Elle s’inspire aussi du rapport du Comité consultatif sur les enjeux constitutionnels du Québec au sein de la fédération canadienne, coprésidé par Sébastien Proulx et Guillaume Rousseau. Le comité a publié ses recommandations en novembre dernier.
« Renouveau constitutionnel »
« On agit pour que le Québec prenne sa place au sein du Canada. On fait avancer les dossiers. C’est un renouveau constitutionnel. C’est une nouvelle doctrine constitutionnelle qu’on met en place. On n’attend pas après personne pour définir qui nous sommes », a soutenu le ministre.
Il a indiqué que la présente campagne électorale constitue une occasion unique pour les partis politiques de prendre un engagement ferme envers les Québécois dans ce dossier.

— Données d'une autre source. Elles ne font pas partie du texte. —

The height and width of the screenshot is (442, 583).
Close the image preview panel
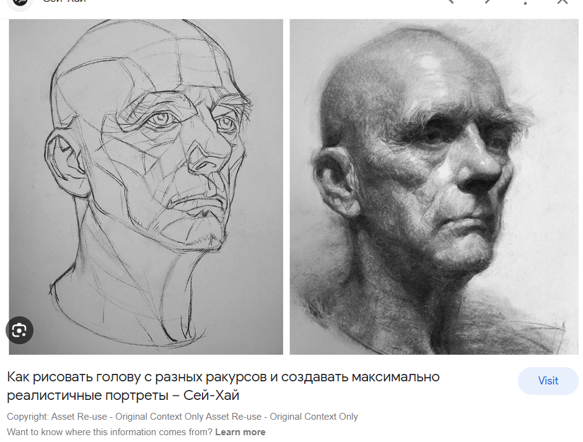pyautogui.click(x=563, y=2)
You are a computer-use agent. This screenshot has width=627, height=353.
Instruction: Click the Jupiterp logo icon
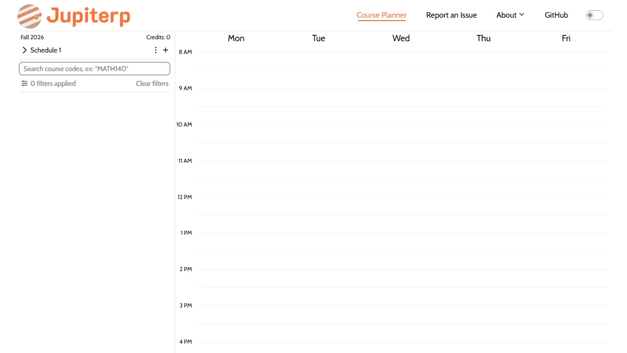click(29, 16)
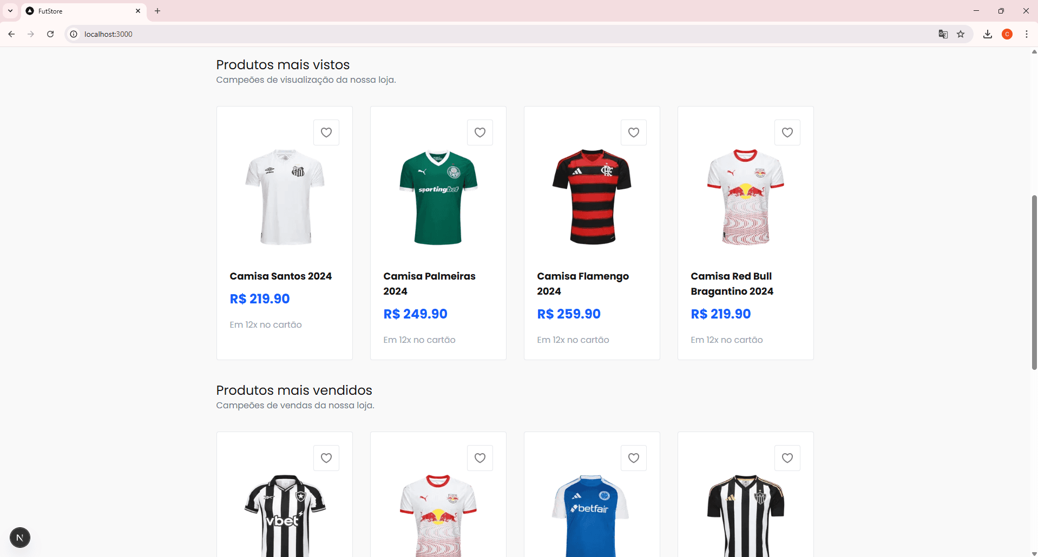Toggle favorite on Camisa Santos 2024
This screenshot has width=1038, height=557.
click(x=326, y=132)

Je pense que c’est un moment opportun pour que les partis fédéraux s’engagent à négocier avec le Québec. Cette modification constitutionnelle est une demande historique du gouvernement du Québec.
Simon Jolin-Barrette, ministre de la Justice
« Il doit y avoir un engagement de la part des partis fédéraux à respecter l’autonomie des États fédérés et à construire le fédéralisme de demain. […] Ce n’est pas normal, dans un État moderne comme le nôtre, que les États fédérés soient exclus du processus de nomination des juges qui vont avoir à trancher le droit québécois. »

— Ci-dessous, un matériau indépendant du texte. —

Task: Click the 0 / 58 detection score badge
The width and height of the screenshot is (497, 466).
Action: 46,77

Le Québec a déjà utilisé cette démarche constitutionnelle dans le passé quand il a décidé de déconfessionnaliser les commissions scolaires dans la province en 1997 pour établir des commissions scolaires linguistiques. Cette démarche avait été menée à bien par le gouvernement péquiste de Lucien Bouchard.
En entrevue, M. Jolin-Barrette a insisté pour dire que l’initiative du gouvernement Legault « n’est pas une reconnaissance de la Loi constitutionnelle de 1982 », qui a été adoptée sans le consentement du Québec.

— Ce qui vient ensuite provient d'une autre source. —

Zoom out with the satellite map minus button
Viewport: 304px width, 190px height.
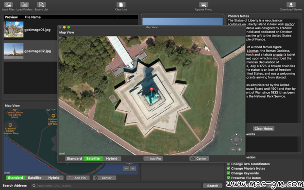(x=233, y=149)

Cette résolution pour ouvrir des négociations constitutionnelles ne fait pas partie des demandes que le premier ministre François Legault a formulées le 27 mars dans le cadre de la campagne électorale fédérale.
Il a plutôt donné la priorité à cinq autres dossiers : la réduction du nombre d’immigrants temporaires présents au Québec, la protection des secteurs-clés de l’économie québécoise lors d’éventuelles négociations avec les États-Unis, la création d’un programme « très ambitieux » d’investissements en infrastructure, l’encadrement du pouvoir fédéral de dépenser dans les champs de compétence du Québec et l’élimination des évaluations environnementales fédérales qui dédoublent celles du Québec.